BITUNG. PADUnet.com  — Kekecewaan sejumlah pedagang kaki lima (PKL) mencuat usai pelaksanaan penertiban di kawasan pusat kota. Para pedagang menyoroti tidak hadirnya petugas Perumda Pasar Bitung di lokasi saat penertiban berlangsung. 16/4/2026

Padahal, menurut mereka, selama ini para pedagang rutin membayar jasa pelayanan kebersihan serta jasa keamanan kepada Perumda Pasar.

Pedagang bahkan menyatakan keberatan untuk tidak membayar jasa pelayanan kebersihan dan jasa pelayanan keamanan. Mereka menilai Perumda Pasar tidak menunjukkan keberpihakan terhadap pedagang kecil.

“Kami tidak akan membayar jasa pelayanan lagi, karena selama ini Perumda Pasar tidak memperhatikan nasib kami sebagai pedagang,” tegas Pedagang yang biasa berjualan di kawasan pusat kota.

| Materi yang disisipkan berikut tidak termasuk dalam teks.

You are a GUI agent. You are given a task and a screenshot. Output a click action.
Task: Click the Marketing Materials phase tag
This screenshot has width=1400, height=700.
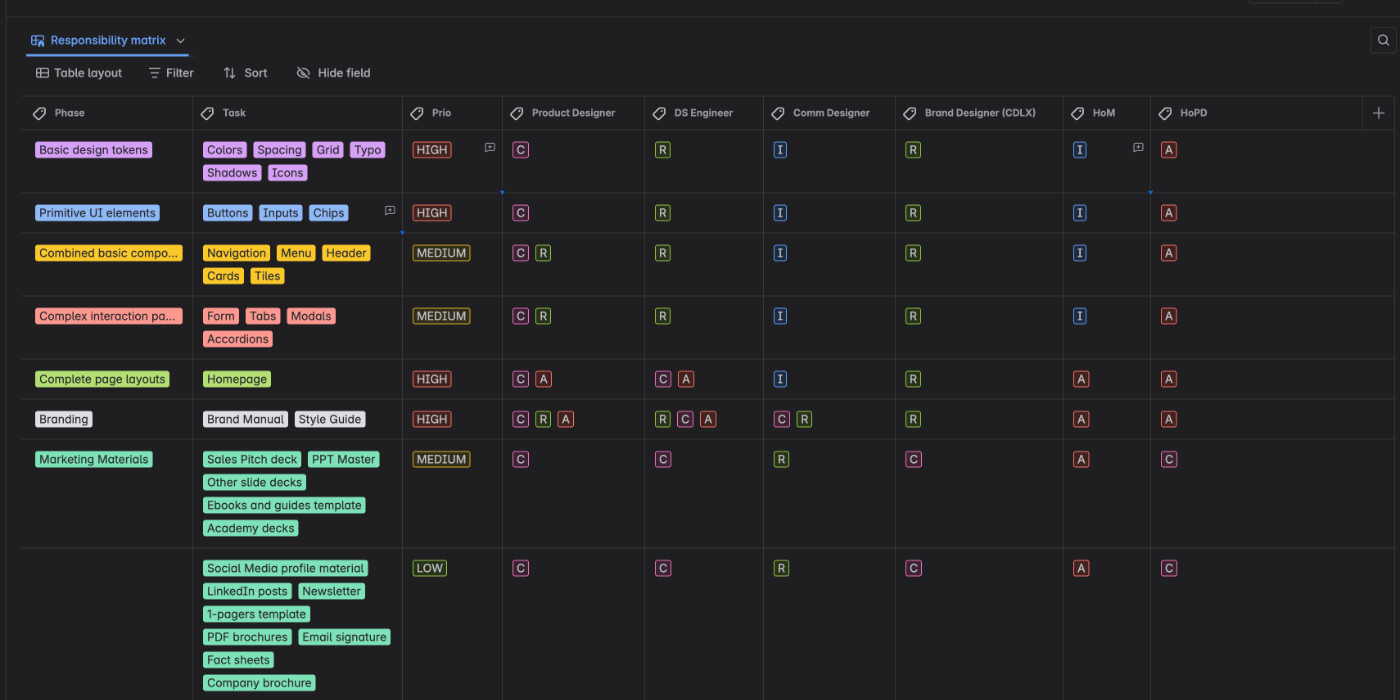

Menurut mereka, kondisi ini menimbulkan ketidakpercayaan terhadap pengelolaan pasar. Para pedagang mempertanyakan transparansi penggunaan dana yang selama ini mereka bayarkan. Bahkan, muncul dugaan adanya pungutan yang tidak jelas peruntukannya.

“Kalau memang ada kewajiban membayar, harus jelas manfaatnya. Jangan hanya menagih, tapi saat kami butuh perlindungan atau pendampingan, tidak ada,” Ujar Pedagang.